In recent years, the Midway community has suffered more than its share of tragedy. One such tragedy occurred on May 6, 2007 when an accident claimed the life of 21-year-old Johnathan Jackson and confined Josh Bullard to a wheelchair. Both were graduates of Midway High School where they had enjoyed outstanding careers in athletics.
For Josh Bullard, who was then a student at Methodist University, it has been a hard five years. Bullard, however, has not been one to wallow in self pity. “When I went to rehab in Raleigh, I met a lot of guys that have it a lot worse than I do,” explains Josh. “At least I can move and I can drive.”
Bullard excelled in football, basketball, and baseball on the high school level, and played football briefly at Methodist. A couple of years ago Coach Steve Tyler of Midway Middle School called him to ask if he would be interested in assisting Steve Buchanan with the boys’ basketball team. “I told them I would try to help out,” acknowledged Bullard. “I didn’t know how much good I could do in a wheelchair. I found I could still get my point across.”
After serving as an assistant coach in both football and basketball for the past couple of years, Bullard has been named head boys basketball coach this year. The 28-year-old coach is currently finishing certification to be a substitute teacher. He has not ruled out finishing his college degree and going into the teaching profession.
Midway Middle School assistant principal Ronda Jackson, who was Josh’s junior English teacher at the high school, is thrilled to have him as part of the staff. “He was a wonderful student,” remarked Jackson, “and he’s been as big an asset as part of our staff here. Our kids don’t have many role models that they can emulate. It’s great to have someone like Josh that they can look up to.”

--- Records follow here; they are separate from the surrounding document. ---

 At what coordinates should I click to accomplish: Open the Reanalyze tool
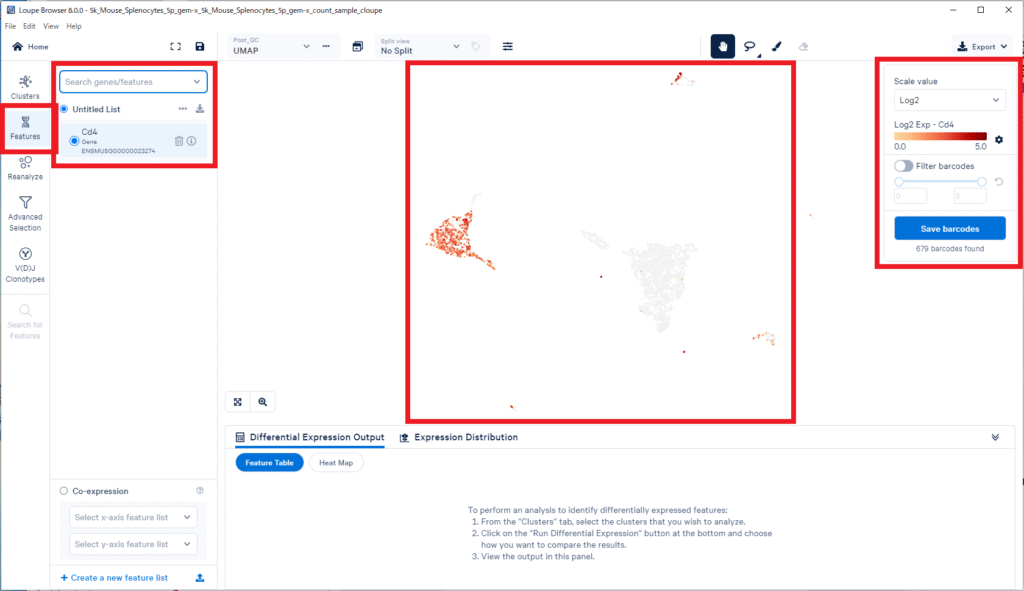[25, 167]
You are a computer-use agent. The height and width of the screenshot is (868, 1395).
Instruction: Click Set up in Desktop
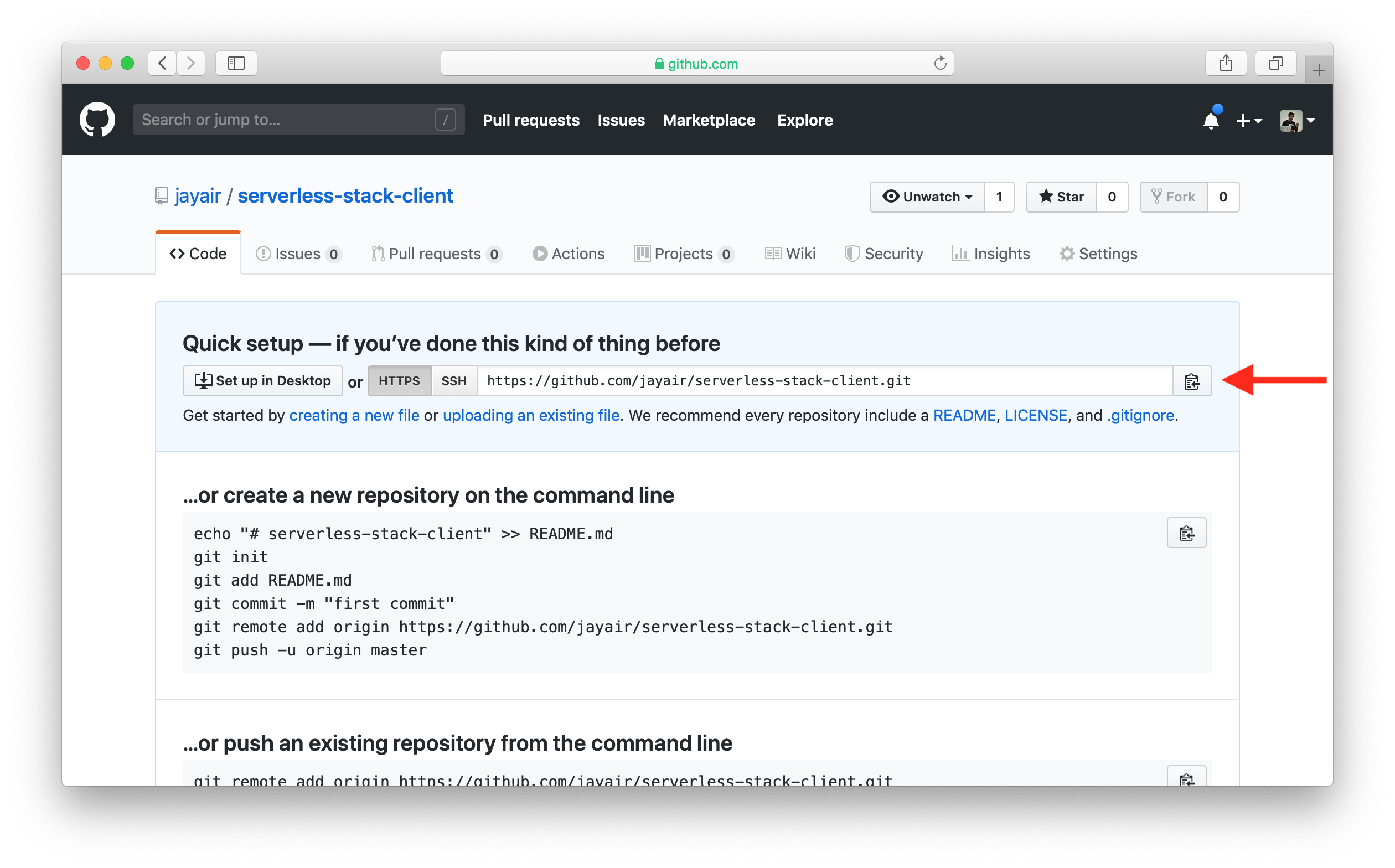coord(263,381)
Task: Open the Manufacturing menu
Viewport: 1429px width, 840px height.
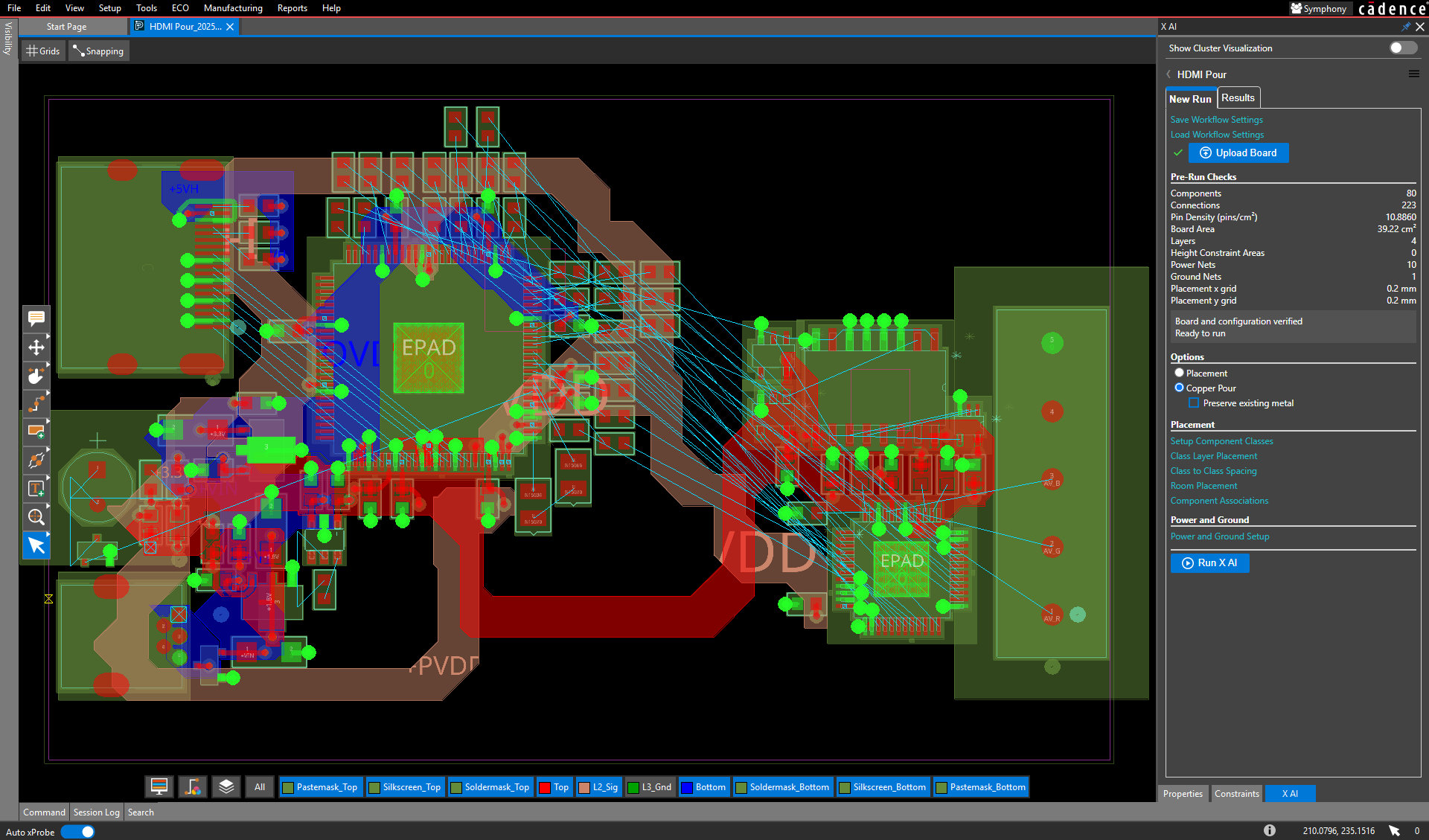Action: 233,8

Bullard emphasizes he wants to start by teaching fundamentals. “We’re not going to just play street ball,” he says. “We’re going to play together. We will win together and lose together.” Coach Bullard acknowledges that there will be obstacles, but feels confident he can deal with them. “Having to explain stuff like footwork that I can’t show them myself is my biggest challenge,” he stresses.“I will need help to do the things I can’t do.”
As for dealing with the middle school behavior, Bullard is upbeat. “Sometimes you have to make them run and sometimes you have to overlook things, because they’re so young,” he explains. He says occasionally someone will ask what happened to put him in a wheelchair, but the students have been respectful and never negative.
When he’s not involved with activities at the middle school, or attending games at Midway High School, he is still working hard to improve his own physical status. “I spent time walking with leg braces and using parallel bars,” explains Bullard. “I try to stay as healthy as I can.”
Bullard has already been involved in some special athletic moments at Midway Middle. As an assistant to Buchanan, Midway won the first regular season and tournament basket-ball championships in the school’s history. As for people who have influenced him to get into coaching, he credits Steve Tyler, Steve Matthews, and Brad Hardison. All are coaches he has assisted at various levels.
Bullard has had tremendous support from family his entire life, and especially the past five years. His parents are Richard and Marty Bullard. His older brother Eric resides in Salemburg, and younger sister Martina lives in Raleigh.
Two years ago, following a football loss to Roseboro-Salemburg in the County Championship game, Bullard expressed postgame consolation to a teary-eyed group of athletes in a way that sums up his overall outlook. He said, “boys, the sun will come up tomorrow.”